━━ Text

Banner
- support -- support -- support -- support -- support -- support -- support -- support -

John Sinclair

The hardest working poet in the industry

Chess New Orleans E-mail
Reviews
Monday, 06 February 2006 11:13
Share Link: Share Link: Bookmark Google Yahoo MyWeb Del.icio.us Digg Facebook Myspace Reddit Ma.gnolia Technorati Stumble Upon Newsvine Slashdot Shoutwire Yahoo Bookmarks MSN Live Nujij


Chess New Orleans
Featuring Clifton Chenier, Clarence "Frogman" Henry, Sugar Boy Crawford, Bobby Charles, Eddie Bo, Paul Gayten & More
MCA Chess CHD2-9355

By John Sinclair


New Orleans music fanatics have been waiting for this package of Crescent City rhythm & blues hits, obscurities and previously unissued Chess, Checker and Argo cuts circa 1953-1965 for a long time.

While everyone will have their little beefs about song selection and what have you, all must agree that Chess-master Andy McKaie has done a fine job of collecting and presenting 44 essential slices of New Orleans musical life in this well-programmed, nicely packaged 2-CD set.

Phil and Leonard Chess came relatively late to New Orleans, following the lead of DeLuxe, Coleman, Regal, Star Talent, Atlantic, Mercury, Imperial, Federal, Aladdin, Specialty, Savoy and other small labels based in New Jersey, Houston, New York City, Chicago, Cincinnati and Los Angeles.

The carefully tuned ears of these early rhythm & blues specialists led them inexorably to the J&M recording service operated by Cosimo Matassa at the corner of Rampart and Dumaine, where crafty indigenous producers like Dave Bartholomew, Al Young and Paul Gayten had assembled a core group of skilled players and arrangers who could put their musical magic behind any sort of singer and make instant records that would last as long as people have ears.

Popular New Orleans bandleader Paul Gayten was one of the brightest stars in the Crescent City firmament between 1947-1962. He found an early outlet for his recording expertise with DeLuxe Records and hit big with singles by Annie Laurie and himself, joining label-mate Roy Brown in the first wave of New Orleans talent to wash over America after World War II.

After DeLuxe was gobbled up by King Records, Gayten went over to the Regal label and blasted through to national success again with Larry Darnell, Ms. Laurie, and his own featured discs. He assembled a first-class small orchestra of players from the Dizzy Gillespie and James Moody bands and toured the country backing R&B shows and his own singing stars.

Gayten's New Orleans band, long featured at the legendary Brass Rail on Canal Street, settled in at Cosimo's studio and cut countless sessions for Dave Bartholomew and other producers, backing hits by Professor Longhair, Lloyd Price, Little Richard, Shirley & Lee and dozens of others.

The Cosimo Studio Orchestra--fondly known to its members as the Funk Club--included saxophonists Lee Allen and Alvin "Red" Tyler, bassist Frank "Dude" Fields, drummer Earl Palmer, guitarists Justin Adams and Ernest McLean, and pianists Huey Smith, Salvador Doucette and Edward Frank.

━━━━

→ Exercise description: According to the review, where was Cosimo Matassa's J&M recording service located?

━━ Extracted records

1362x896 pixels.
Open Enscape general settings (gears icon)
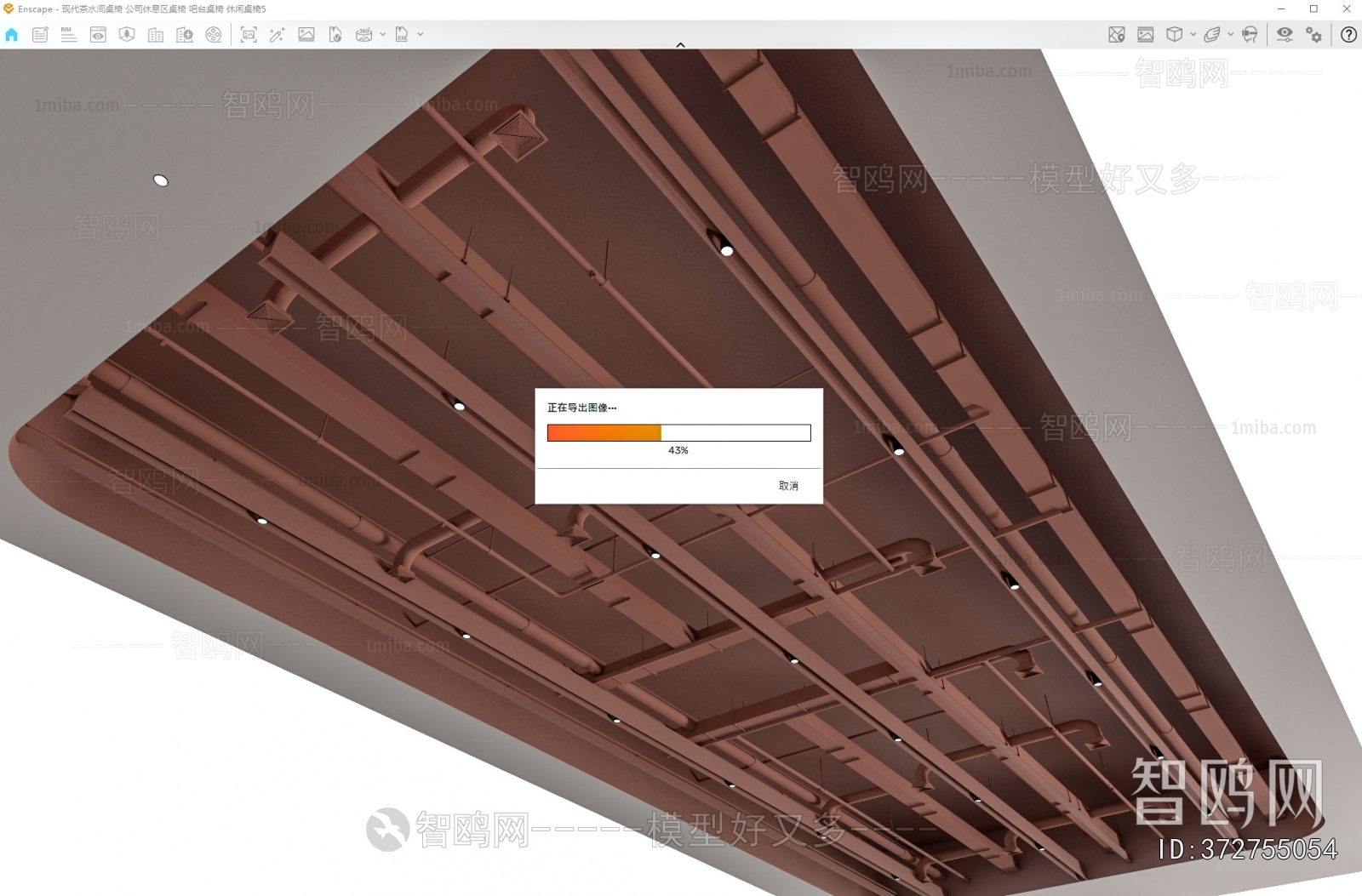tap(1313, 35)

━━━━
━━ Extracted records

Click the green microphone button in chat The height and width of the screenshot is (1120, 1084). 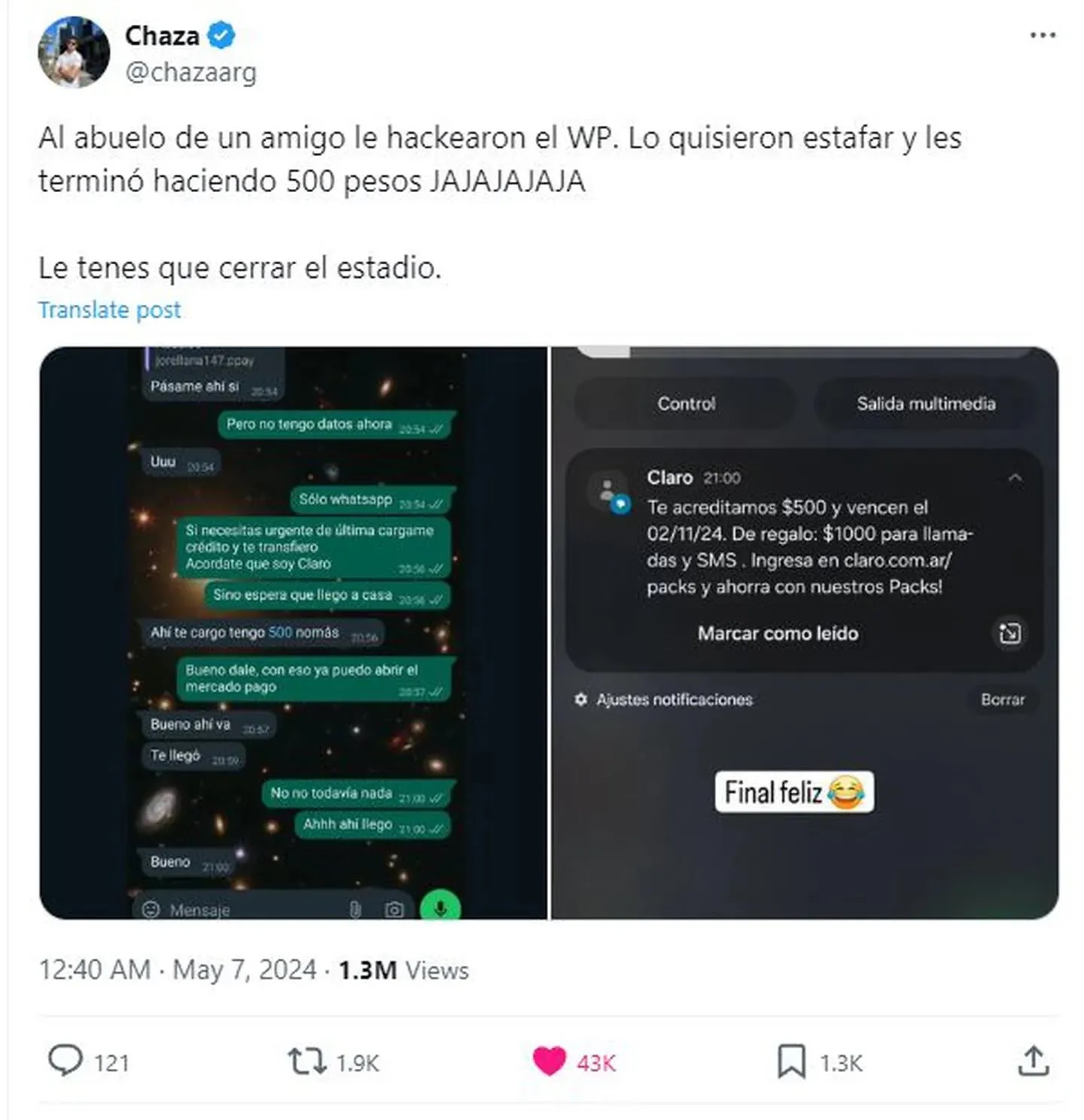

━━━━
━━ Extracted records

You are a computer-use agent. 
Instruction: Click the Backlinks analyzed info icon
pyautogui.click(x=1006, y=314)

━━━━

→ Output of the exercise: At the corner of Rampart and Dumaine.